** Opening Dataset extract block **

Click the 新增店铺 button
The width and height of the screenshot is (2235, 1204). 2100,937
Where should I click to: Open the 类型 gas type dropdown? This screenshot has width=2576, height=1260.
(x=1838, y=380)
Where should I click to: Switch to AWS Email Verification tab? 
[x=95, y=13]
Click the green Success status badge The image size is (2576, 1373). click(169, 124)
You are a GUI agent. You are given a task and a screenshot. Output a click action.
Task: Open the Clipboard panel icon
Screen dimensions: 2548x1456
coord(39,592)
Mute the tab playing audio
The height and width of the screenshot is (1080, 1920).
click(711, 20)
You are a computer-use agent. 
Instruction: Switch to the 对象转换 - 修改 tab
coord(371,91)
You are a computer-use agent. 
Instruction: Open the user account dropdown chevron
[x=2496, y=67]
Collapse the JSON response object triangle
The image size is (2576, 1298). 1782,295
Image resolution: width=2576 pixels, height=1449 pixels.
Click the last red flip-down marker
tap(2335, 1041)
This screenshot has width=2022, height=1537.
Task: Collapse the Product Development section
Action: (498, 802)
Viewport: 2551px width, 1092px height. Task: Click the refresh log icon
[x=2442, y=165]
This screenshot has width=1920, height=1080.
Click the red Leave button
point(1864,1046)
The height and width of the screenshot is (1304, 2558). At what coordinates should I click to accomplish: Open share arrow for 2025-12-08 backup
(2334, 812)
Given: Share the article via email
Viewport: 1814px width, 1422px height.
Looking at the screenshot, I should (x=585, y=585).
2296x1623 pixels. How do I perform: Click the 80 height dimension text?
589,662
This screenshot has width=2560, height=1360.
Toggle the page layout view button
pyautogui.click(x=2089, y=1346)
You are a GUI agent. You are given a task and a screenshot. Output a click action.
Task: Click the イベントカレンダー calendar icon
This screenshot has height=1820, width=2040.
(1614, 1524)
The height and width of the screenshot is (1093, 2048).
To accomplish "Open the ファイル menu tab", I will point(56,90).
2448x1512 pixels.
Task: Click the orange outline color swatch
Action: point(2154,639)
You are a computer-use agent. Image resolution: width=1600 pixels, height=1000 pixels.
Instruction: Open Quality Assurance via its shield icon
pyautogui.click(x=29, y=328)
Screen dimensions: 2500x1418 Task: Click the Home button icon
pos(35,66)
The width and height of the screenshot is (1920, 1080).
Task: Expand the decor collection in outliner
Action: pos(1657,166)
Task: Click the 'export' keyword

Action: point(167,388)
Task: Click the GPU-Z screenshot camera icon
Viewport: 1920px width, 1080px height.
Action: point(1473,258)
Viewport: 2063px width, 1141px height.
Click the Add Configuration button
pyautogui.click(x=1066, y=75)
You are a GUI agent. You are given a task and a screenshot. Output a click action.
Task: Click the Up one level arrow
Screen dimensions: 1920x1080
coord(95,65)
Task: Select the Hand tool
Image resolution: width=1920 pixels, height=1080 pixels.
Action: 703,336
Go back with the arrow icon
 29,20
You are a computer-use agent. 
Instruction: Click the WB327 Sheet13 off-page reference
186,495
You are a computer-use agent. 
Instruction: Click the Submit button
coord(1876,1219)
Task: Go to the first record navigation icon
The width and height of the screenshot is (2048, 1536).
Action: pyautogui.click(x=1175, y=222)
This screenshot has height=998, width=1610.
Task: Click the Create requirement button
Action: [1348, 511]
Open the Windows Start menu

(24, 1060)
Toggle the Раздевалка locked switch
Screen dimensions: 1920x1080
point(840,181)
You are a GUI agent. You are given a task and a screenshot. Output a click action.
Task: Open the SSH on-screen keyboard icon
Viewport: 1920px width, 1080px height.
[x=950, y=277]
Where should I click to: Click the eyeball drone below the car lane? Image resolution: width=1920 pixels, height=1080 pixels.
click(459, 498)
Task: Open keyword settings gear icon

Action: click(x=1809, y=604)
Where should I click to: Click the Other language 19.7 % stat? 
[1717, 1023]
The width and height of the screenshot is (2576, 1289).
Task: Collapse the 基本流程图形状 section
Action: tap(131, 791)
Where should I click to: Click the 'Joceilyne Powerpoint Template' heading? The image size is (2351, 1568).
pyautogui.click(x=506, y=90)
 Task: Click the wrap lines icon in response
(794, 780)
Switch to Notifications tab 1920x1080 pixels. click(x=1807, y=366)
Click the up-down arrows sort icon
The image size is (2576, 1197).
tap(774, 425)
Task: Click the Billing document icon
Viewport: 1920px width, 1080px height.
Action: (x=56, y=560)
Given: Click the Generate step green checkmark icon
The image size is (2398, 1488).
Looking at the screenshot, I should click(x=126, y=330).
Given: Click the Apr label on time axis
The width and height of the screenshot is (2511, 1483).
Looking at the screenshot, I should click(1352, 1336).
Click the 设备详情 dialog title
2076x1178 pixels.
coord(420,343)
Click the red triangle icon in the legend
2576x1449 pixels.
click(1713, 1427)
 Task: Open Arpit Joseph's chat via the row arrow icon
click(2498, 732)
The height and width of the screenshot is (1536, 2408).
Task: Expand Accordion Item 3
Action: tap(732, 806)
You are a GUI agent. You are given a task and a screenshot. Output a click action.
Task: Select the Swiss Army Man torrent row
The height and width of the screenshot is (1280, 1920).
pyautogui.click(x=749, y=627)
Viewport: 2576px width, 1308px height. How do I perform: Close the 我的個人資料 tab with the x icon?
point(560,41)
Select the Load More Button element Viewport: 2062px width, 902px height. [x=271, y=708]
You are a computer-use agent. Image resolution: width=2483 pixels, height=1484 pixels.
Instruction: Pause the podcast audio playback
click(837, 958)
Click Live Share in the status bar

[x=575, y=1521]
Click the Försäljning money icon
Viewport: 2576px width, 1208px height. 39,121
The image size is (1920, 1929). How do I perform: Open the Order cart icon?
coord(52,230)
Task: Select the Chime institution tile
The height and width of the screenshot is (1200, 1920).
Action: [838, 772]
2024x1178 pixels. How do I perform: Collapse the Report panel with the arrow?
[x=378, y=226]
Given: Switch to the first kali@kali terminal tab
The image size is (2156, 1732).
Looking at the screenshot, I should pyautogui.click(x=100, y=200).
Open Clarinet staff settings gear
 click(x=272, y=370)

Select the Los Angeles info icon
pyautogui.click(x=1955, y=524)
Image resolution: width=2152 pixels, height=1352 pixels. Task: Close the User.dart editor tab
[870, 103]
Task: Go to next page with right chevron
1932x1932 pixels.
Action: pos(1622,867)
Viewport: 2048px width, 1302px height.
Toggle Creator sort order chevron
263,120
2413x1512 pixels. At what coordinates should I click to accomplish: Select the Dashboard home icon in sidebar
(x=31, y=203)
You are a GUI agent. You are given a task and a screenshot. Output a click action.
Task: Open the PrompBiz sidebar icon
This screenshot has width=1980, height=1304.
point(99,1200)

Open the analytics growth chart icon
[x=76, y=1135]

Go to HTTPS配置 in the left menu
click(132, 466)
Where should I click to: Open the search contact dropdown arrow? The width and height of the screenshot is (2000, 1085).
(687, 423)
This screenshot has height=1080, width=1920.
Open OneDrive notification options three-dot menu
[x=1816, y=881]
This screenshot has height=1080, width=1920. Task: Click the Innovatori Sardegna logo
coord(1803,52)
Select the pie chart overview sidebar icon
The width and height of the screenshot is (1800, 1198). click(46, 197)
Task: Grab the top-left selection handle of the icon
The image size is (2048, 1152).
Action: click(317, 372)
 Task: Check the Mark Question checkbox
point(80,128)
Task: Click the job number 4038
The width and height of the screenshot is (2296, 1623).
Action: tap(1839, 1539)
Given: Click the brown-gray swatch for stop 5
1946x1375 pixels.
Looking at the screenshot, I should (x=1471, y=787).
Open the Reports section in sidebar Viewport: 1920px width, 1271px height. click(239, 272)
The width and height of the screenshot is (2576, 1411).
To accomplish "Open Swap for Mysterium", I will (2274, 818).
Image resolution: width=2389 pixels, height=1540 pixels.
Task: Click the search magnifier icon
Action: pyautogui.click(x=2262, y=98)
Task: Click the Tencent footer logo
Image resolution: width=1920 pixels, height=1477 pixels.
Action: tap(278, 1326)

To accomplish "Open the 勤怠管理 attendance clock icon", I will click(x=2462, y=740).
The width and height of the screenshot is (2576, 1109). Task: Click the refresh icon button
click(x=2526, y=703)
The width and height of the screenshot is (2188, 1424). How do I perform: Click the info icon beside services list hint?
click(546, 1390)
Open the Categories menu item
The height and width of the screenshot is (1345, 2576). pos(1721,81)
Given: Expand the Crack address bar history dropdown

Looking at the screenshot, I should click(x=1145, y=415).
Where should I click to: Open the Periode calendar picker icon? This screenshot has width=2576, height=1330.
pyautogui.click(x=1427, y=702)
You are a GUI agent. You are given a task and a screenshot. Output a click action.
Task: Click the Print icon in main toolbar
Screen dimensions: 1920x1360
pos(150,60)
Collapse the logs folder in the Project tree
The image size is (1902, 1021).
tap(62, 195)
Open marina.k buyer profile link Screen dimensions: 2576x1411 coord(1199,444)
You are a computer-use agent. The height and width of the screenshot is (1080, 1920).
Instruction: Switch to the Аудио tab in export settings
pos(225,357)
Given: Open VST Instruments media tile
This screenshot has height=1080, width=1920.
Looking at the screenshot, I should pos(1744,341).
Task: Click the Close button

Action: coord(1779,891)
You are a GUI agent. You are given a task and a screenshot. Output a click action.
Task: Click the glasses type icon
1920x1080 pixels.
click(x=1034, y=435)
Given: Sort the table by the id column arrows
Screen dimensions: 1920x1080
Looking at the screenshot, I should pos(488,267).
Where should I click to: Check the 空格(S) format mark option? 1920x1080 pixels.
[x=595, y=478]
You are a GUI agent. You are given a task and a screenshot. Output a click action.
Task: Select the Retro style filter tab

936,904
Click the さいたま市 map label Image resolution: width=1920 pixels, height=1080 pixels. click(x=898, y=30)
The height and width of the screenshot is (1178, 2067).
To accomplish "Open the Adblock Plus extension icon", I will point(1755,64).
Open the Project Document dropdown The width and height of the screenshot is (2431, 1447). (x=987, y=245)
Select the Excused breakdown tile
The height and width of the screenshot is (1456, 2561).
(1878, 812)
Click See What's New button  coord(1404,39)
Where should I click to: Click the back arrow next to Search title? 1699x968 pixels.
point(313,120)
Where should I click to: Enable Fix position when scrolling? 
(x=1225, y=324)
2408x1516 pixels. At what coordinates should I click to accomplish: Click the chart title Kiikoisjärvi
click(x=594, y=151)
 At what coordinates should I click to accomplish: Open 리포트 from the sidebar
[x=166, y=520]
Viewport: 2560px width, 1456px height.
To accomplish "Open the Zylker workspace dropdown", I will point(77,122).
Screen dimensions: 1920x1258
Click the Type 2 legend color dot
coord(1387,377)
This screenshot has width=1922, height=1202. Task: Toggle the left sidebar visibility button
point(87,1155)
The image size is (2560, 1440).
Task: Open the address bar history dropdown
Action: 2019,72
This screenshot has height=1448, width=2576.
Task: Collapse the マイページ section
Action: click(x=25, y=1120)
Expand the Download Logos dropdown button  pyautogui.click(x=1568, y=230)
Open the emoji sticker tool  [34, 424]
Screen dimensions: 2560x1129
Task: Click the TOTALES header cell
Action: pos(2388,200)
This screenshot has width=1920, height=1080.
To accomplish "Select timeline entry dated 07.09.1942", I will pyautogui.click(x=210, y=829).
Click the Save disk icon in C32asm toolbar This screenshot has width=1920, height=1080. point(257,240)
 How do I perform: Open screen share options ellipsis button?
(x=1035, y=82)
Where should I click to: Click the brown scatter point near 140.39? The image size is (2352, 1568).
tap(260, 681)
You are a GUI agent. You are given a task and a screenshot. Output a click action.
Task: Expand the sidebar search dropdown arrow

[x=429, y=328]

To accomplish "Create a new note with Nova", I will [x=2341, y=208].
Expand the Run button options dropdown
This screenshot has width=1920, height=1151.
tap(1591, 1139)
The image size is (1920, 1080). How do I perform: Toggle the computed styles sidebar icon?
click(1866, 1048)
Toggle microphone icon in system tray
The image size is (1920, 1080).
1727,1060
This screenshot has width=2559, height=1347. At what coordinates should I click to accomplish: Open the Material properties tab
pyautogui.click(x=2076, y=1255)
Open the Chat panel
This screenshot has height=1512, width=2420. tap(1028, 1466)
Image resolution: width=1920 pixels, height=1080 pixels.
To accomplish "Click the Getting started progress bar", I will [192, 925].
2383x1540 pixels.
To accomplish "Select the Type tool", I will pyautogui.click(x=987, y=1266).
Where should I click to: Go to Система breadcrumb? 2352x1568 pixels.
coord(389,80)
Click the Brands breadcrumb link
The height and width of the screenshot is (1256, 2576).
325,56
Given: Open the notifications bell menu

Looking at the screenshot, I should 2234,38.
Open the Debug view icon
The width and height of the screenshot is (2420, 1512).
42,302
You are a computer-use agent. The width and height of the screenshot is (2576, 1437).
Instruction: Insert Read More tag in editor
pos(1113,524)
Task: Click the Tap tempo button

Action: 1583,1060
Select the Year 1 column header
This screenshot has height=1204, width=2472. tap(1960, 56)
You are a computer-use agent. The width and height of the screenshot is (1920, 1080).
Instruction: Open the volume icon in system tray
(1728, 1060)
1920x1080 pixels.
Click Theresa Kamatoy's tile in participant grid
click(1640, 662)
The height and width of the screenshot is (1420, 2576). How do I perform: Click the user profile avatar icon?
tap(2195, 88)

** Closing Dataset extract block **

■ **Problem**:
Reproduce, character for character, only the lines of the preceding data that start at the line with "Task: Click the Billing document icon" and end at the line with "Select the Load", both included.

■ **Task solution**:
Task: Click the Billing document icon
Viewport: 1920px width, 1080px height.
Action: (x=56, y=560)
Given: Click the Generate step green checkmark icon
The image size is (2398, 1488).
Looking at the screenshot, I should click(x=126, y=330).
Given: Click the Apr label on time axis
The width and height of the screenshot is (2511, 1483).
Looking at the screenshot, I should click(1352, 1336).
Click the 设备详情 dialog title
2076x1178 pixels.
coord(420,343)
Click the red triangle icon in the legend
2576x1449 pixels.
click(1713, 1427)
 Task: Open Arpit Joseph's chat via the row arrow icon
click(2498, 732)
The height and width of the screenshot is (1536, 2408).
Task: Expand Accordion Item 3
Action: tap(732, 806)
You are a GUI agent. You are given a task and a screenshot. Output a click action.
Task: Select the Swiss Army Man torrent row
The height and width of the screenshot is (1280, 1920).
pyautogui.click(x=749, y=627)
Viewport: 2576px width, 1308px height. How do I perform: Close the 我的個人資料 tab with the x icon?
point(560,41)
Select the Load More Button element Viewport: 2062px width, 902px height. [x=271, y=708]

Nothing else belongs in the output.